Iran is the least of the world’s offenders against non-proliferation.
By George Monbiot. Published in the Guardian 28th July 2008

What is the Iranian government up to? For once the imperial coalition, overstretched in Iraq and unpopular at home, is proposing jaw, not war. The UN Security Council’s offer was a good one: if Iran suspended its uranium enrichment programme, it would be entitled to legally guaranteed supplies of fuel for nuclear power, assistance in building a light water reactor, foreign aid, technology transfer and the beginning of the end of economic sanctions(1). The United States seems prepared, for the first time since the revolution, to open a diplomatic office in Tehran(2). But in Geneva ten days ago, the Iranians filibustered until the negotiations ended(3). On Saturday President Ahmadinejad announced that Iran has now doubled the number of centrifuges it uses to enrich uranium(4). A fourth round of sanctions looks inevitable.
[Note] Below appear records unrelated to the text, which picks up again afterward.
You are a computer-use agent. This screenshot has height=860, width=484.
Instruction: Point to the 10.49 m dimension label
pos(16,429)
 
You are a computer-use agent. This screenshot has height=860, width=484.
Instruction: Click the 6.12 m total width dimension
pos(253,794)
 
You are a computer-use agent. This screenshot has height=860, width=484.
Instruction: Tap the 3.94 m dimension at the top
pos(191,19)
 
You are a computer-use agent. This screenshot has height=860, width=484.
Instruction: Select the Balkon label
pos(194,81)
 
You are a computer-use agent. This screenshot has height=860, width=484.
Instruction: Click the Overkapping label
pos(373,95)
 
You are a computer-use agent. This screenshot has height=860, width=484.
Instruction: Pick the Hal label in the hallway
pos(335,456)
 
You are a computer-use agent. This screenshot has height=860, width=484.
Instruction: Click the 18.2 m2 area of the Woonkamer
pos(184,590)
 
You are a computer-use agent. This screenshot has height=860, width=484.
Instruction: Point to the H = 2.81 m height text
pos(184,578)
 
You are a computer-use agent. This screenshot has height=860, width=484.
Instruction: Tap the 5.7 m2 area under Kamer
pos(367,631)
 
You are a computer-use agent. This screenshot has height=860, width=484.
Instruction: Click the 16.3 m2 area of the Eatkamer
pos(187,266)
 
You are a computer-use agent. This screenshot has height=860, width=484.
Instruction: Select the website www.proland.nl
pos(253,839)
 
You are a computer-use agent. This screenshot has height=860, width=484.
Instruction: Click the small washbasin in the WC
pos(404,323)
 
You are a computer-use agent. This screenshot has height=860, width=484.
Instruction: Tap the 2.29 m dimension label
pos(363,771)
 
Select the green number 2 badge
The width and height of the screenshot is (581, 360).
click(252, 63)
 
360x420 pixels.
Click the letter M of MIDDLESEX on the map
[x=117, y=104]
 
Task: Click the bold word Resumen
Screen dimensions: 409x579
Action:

The unequivocal statements Barack Obama and Gordon Brown made in Israel last week about Iran’s nuclear weapons programme cannot yet be justified(5,6). Nor can the unequivocal statements by some anti-war campaigners that Iran does not intend to build the bomb. Why would a country with such reserves of natural gas and so great a potential for solar power suffer sanctions and the threat of bombing to make fuel it could buy from other states, if it accepted the UN’s terms?